Universitäts-Kinderklinik Innsbruck, Anichstrasse 35, Innsbruck, Austria.
J Am Soc Nephrol. 2011 Mar;22(3):579-85. doi: 10.1681/ASN.2010010029. Epub 2011 Feb 25.
Steroid-resistant focal segmental glomerulosclerosis (FSGS) often recurs after renal transplantation. In this international survey, we sought to identify genotype-phenotype correlations of recurrent FSGS. We surveyed 83 patients with childhood-onset primary FSGS who received at least one renal allograft and analyzed 53 of these patients for NPHS2 mutations. The mean age at diagnosis was 6.7 years, and the mean age at first renal transplantation was 13 years. FSGS recurred in 30 patients (36%) after a median of 13 days (range, 1.5 to 152 days). Twenty-three patients received a second kidney transplant, and FSGS recurred in 11 (48%) after a median of 16 days (range, 2.7 to 66 days). None of the 11 patients with homozygous or compound heterozygous NPHS2 mutations developed recurrent FSGS compared with 45% of patients without mutations. These data suggest that genetic testing for pathogenic mutations may be important for prognosis and treatment of FSGS both before and after transplantation.

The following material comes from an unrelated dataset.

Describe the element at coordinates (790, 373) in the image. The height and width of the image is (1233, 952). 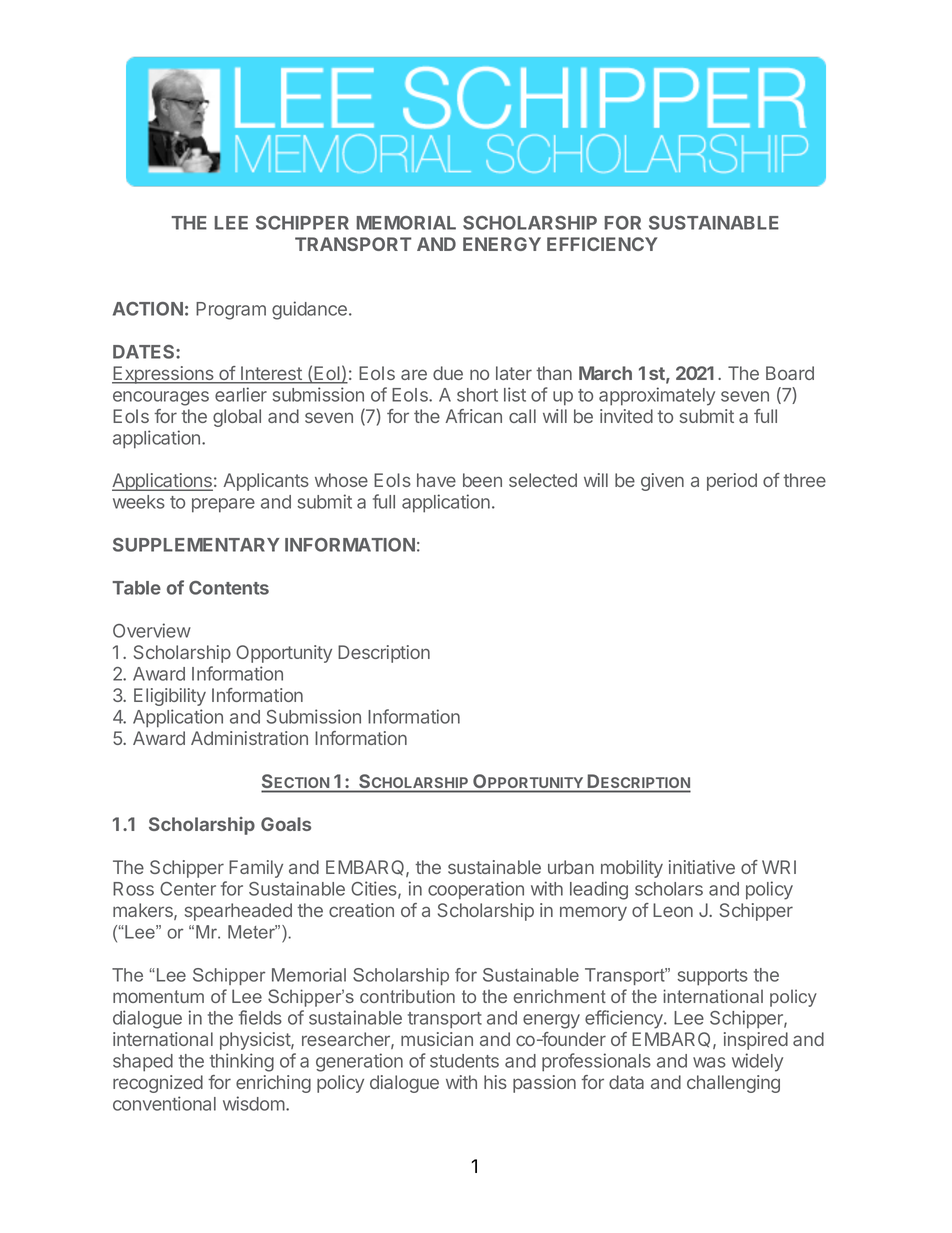
I see `Board` at that location.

类固醇抵抗型局灶节段性肾小球硬化症(FSGS)在肾移植后常复发。在这项国际调查中,我们试图确定复发 FSGS 的基因型-表型相关性。我们调查了 83 名患有儿童期原发性 FSGS 的患者,他们至少接受过一次肾移植,并对其中的 53 名患者进行了 NPHS2 突变分析。诊断时的平均年龄为 6.7 岁,首次肾移植的平均年龄为 13 岁。30 名患者(36%)在中位数为 13 天(范围为 1.5 至 152 天)后复发 FSGS。23 名患者接受了第二次肾移植,11 名患者(48%)在中位数为 16 天(范围为 2.7 至 66 天)后复发 FSGS。与无突变的患者相比,没有携带 NPHS2 纯合或复合杂合突变的 11 名患者中,无一例出现 FSGS 复发。这些数据表明,在移植前后,针对致病突变的基因检测可能对 FSGS 的预后和治疗都很重要。